Masyarakat Indonesia cenderung melihat Amerika Serikat secara positif dengan 61% warga Indonesia melihat AS secara positif pada tahun 2002, menurun ke 54% pada tahun 2011 dan kembali meningkat ke 59% pada tahun 2014.[2][3] Namun, persepsi warga Indonesia terhadap AS menurun secara signifikan di masa pemerintahan Presiden Donald Trump dengan 43% warga Indonesia melihat AS secara positif dibandingkan dengan 42% yang melihat AS secara negatif.[4]

Sejarah

Pra-Kemerdekaan

Konsulat ini kemudian tutup pada 27 Februari 1942 dan dibuka kembali pada 24 Oktober 1945
  • Robert R Purvis menjadi Agen Perdagangan di Medan, Sumatra yang ditunjuk oleh Mentri Luar Negri AS pada 12 Juli 1853; kemudian kantor Agen Perdagangan dijadikan kantor wakil konsulat pada tahun 1866 dan agen konsulat pada tahun 1898. Kantor agen perdagangan ini kemudian diperintahkan untuk ditutup pada 4 Januari 1916 dan menjadi konsulat dengan Horace J. Dickinson sebagai konsul yang pertama pada 21 Juli 1917. Konsulat ini sendiri kemudian ditutup pada 25 Juli 1917.
  • Joseph Balestier menjadi konsul di Riau, Kepulauan Bintan pada 11 Oktober 1833 penunjukannya disahkan pada 10 Februari 1834. Tidak jelas kapan perwakilan di Riau ini akhirnya ditutup.
  • Carl Van Oven menjadi agen konsuler pada 11 Januari 1866 di Surabaya, Jawa.

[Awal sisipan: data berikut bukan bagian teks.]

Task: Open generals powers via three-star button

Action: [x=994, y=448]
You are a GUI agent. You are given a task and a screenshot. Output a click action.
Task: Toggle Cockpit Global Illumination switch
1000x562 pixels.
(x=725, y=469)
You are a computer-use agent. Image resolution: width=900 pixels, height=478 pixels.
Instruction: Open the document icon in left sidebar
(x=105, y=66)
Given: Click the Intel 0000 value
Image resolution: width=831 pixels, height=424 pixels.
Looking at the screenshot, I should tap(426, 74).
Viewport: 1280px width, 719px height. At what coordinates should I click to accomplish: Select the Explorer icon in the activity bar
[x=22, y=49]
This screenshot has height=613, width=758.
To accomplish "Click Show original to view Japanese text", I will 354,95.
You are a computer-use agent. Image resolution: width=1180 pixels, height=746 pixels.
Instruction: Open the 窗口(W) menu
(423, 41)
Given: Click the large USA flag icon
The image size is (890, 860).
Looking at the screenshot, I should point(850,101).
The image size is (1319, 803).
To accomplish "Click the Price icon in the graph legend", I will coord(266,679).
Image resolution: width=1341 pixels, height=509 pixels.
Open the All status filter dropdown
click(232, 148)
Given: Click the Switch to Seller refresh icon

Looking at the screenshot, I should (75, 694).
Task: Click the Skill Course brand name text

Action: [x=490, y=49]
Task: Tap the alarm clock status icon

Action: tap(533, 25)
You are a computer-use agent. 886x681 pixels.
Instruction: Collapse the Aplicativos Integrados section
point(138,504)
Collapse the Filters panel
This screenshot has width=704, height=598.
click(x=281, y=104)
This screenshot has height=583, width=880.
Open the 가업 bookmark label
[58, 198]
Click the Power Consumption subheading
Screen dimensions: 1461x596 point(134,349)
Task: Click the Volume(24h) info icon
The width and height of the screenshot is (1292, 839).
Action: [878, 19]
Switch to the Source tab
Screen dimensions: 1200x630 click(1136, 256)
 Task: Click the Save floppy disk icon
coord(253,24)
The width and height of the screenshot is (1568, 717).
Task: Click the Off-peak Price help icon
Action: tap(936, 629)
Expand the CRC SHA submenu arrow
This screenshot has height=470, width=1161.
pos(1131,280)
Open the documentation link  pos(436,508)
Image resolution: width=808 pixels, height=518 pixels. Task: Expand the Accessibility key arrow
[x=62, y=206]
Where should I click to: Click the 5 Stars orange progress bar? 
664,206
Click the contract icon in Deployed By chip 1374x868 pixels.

Kantor ini kemudian menjadi konsulat dengan ditunjuknya Harry Campbel pada 25 Mei 1918. Konsulat Surabaya kemudian ditutup pada 22 Februari 1942 dan dibuka lagi untuk umum pada 27 Mei 1950.
  • Edward George Taylor menjadi agen konsuler di Semarang, Jawa pada 10 Juli 1885. Agensi ini kemudian ditutup pada 1 Oktober 1913

Pendaratan pertama tentara Amerika di Indonesia pada masa Perang Dunia II

1949-1975

Soekarno (kanan) bersama John Foster Dulles (kiri) dan Richard Nixon (tengah) pada tahun 1956.
Soekarno (tengah) bersama John F. Kennedy (kiri) dan Lyndon B. Johnson (kanan) pada tahun 1961.

Amerika Serikat memiliki peran yang besar dalam menuntut kemerdekaan Indonesia. Adanya Perang Dingin bersamaan dengan Republik Indonesia yang menunjukan bisanya dalam menekan ancaman-ancaman komunis internal seperti Peristiwa Madiun pada tahun 1948. Kebijakan luar negeri AS terhadap Indonesia sejak tahun 1940an yaitu terus mendukung Indonesia untuk menghindari berkembangnya komunisme dan AS menjadi penyuplai senjata terbesar ke Indonesia. Setelah Jepang, Indonesia merupakan salah satu negara pro-AS terbesar di Asia. Investasi dari AS dalam industri minyak bumi dan sumber daya alam lainnya termasuk sangat besar dan Indonesia juga memiliki kendali atas jalur-jalur pelayaran yang strategis.[6]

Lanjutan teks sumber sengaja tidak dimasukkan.